AIM: Write a program to implement the steps of A* algorithm.

THEORY:
The A* algorithm is a widely used pathfinding and graph traversal technique in artificial intelligence, designed
to efficiently find the shortest path from a start node to a goal node. It combines the strengths of both
Dijkstra's algorithm and Greedy Best-First Search by using a cost function f(n) = g(n) + h(n), where g(n) is
the exact cost from the start node to the current node, and h(n) is a heuristic estimate of the cost from the
current node to the goal. The algorithm uses a priority queue to explore nodes with the lowest estimated total
cost first, ensuring both optimality and efficiency.

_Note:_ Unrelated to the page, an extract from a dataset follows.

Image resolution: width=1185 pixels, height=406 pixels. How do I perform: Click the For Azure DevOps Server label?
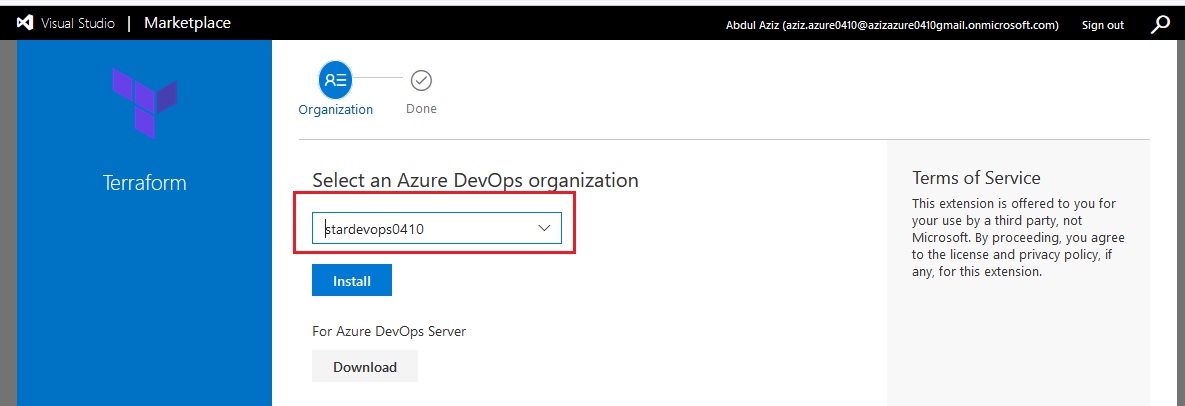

By expanding the most promising paths based on this
heuristic-driven evaluation, A* guarantees the optimal solution when the heuristic is admissible, making it a
powerful and flexible algorithm for solving shortest path problems in various domains.

ALGORITHM:
1. Initialize
● Define the start node and the goal node.
● Create an open list (priority queue) and insert the start node with its f(n) = g(n) + h(n), where:
● g(n) = cost from the start node to node n (initially 0 for the start node),
● h(n) = heuristic estimate of the cost from node n to the goal.
● Create a closed set to keep track of visited nodes.
● Store the path and g(n) cost for each node.
2. A* Loop
● While the open list is not empty:
1. Remove the node with the lowest f(n) from the open list. Let this be the current node.
2. If the current node is the goal node:
●
Reconstruct and print the path from the start to the goal.
●
Stop (solution found).
3. Add the current node to the closed set.
4. For each neighbor of the current node:
●
If the neighbor is in the closed set, skip it.
●
Calculate tentative g(n) = g(current) + cost to neighbor.
●
If the neighbor is not in the open list or the tentative g(n) is less than the
previously recorded g(n):
●
Update g(n) and f(n) = g(n) + h(n) for the neighbor.
●
Set the current node as the parent of the neighbor (for path
reconstruction).
●
If the neighbor is not in the open list, add it.

3. No Solution

● If the open list is exhausted without reaching the goal node print that no solution exists.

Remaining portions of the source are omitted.